Pages:
1
2 |
Polverone
Now celebrating 21 years of madness
Posts: 3186
Registered: 19-5-2002
Location: The Sunny Pacific Northwest
Member Is Offline
Mood: Waiting for spring
|
|
Download an open forum backup!
Sciencemadness.org is now offering for the first time what I hope will become a standard fixture in online chemistry communities: an open, freely
available offline archive of messages and files from this discussion board. This is only a first release, and it has a few glitches and rough edges to
work out. Here's what it already has to offer:
-An archive of static HTML copies of forum index pages from all sections but Whimsy and Detritus (Whimsy may be added at a later date)
-An archive of static HTML copies of all threads from all sections but Whimsy and Detritus (Whimsy may be added at a later date)
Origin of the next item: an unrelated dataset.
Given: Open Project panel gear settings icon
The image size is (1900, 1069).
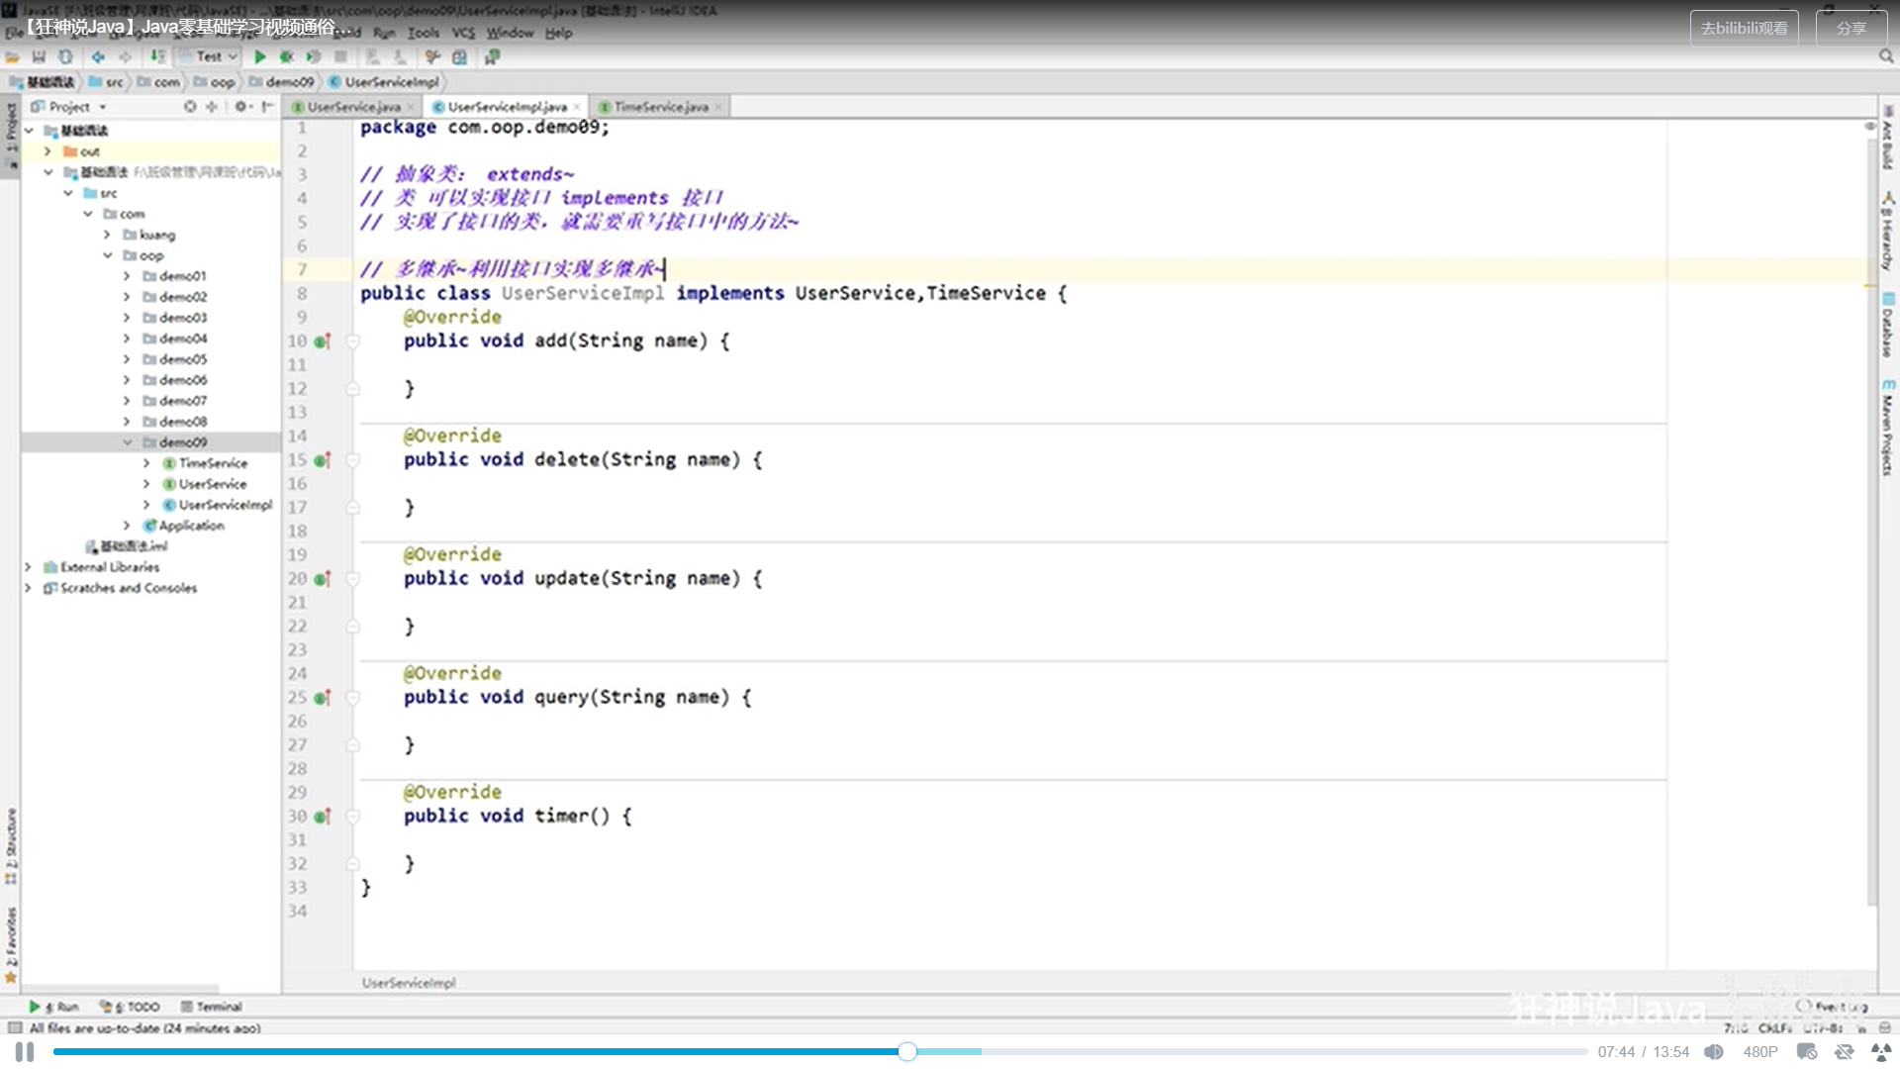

-Modifications to make the static HTML indices refer to the static HTML threads, and to make all static HTML pages use local copies of graphics files
and attachments
-An optional media archive containing copies of all attachments and inline images from threads
Here's some of the rough edges that I hope to address in the future:
-User-added links from one thread to another still refer to the online site, not the offline archive; there are also other opportunities to rewrite
links for local use
-There's considerable page clutter that I can and should remove before the next release; there's no use for Post New Topic, Today's
Posts, etc. in an offline archive
-A disturbingly large fraction of attachments seemed to download with errors; I'm not sure if this is a problem with my archiving software, the
board, or the original uploads
-All threads appear as single HTML files; this is taxing to browsers/computers on large threads
The base archive, containing board icons/graphics and threads, can be found here: http://www.sciencemadness.org/archive/sm_main.zip, 21,840,110 bytes.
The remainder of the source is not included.